In phase 1 there are:
Boteler Reach and Dovecote Drive: what is now the village pond was originally a carp pond created by Sir William Boteler to supply fish for the Manor table. Later his wife Elizabeth built by the pond the dovecote to supply meat and eggs for the table and fertiliser for the fields.
Peacock Lane, Manning Mews and Whitworth Walk: commemorating farmers at what were then working working farms in the village over the years, including Grove Farm, Church Farm, Green Farm and Honeyhill Farm.
The Smithy and Wheelwright Way: remembering two essential trades that supported the village farmers.
Within The Smithy are Summerlin House and Davison House, remembering two long serving village blacksmiths Frederick Summerlin (43 years) and his successor William Davison (45 years).

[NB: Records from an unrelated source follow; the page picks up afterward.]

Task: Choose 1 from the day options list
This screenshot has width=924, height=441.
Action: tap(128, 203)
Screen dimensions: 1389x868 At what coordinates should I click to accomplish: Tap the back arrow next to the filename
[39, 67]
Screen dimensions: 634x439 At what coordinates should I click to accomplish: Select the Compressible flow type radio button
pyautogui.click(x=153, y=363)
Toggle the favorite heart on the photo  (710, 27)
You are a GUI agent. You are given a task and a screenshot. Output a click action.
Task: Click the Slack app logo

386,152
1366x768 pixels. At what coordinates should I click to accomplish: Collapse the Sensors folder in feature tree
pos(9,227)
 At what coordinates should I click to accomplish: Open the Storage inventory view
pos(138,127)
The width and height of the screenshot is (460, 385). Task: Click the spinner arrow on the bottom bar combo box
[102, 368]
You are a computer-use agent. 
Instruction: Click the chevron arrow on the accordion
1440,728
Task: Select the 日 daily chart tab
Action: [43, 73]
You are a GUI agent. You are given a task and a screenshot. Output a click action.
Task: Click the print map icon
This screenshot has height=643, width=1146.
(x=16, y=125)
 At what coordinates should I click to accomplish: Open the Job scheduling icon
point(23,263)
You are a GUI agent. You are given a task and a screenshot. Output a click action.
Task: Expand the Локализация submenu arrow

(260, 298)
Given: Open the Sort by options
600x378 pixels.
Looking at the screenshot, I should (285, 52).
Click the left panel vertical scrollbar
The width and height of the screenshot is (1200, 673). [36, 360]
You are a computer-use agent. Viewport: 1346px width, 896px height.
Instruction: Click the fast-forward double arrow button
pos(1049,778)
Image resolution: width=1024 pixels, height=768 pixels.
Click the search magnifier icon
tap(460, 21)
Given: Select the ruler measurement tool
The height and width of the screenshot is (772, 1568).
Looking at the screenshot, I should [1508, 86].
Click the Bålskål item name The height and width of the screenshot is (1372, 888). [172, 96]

Within Wheelwright way is Hebbes House remembering Alfred Hebbes the village wheelwright in Duck End Lane for 50 years.
In phase 2 will be:
Howard Way and Rawlins Reach: Charles Howard was a farmer at Manor Farm of international renown as a sheep breeder, particularly for his Oxford Down rams and flock. When he died in 1895 some 600 people attended his funeral in the village, many having to stand in the churchyard. Fred Rawlins farmed for many decades of the 1900s at Honeyhill Farm and later at Church Farm which by then included Manor, Honeyhill and Grove farms, some 1,000 acres in total.
Shepherd Lane and Carpenter Close: remembering two other occupations that supported the village farmers.
Campion Road and King Lane: Campion was Charles Howard’s shepherd and Harry King was carpenter for the Biddenham Estate and was in charge of the work undertaken in 1932 to restore the dovecote, which sadly was later mysteriously demolished early one morning in 1966.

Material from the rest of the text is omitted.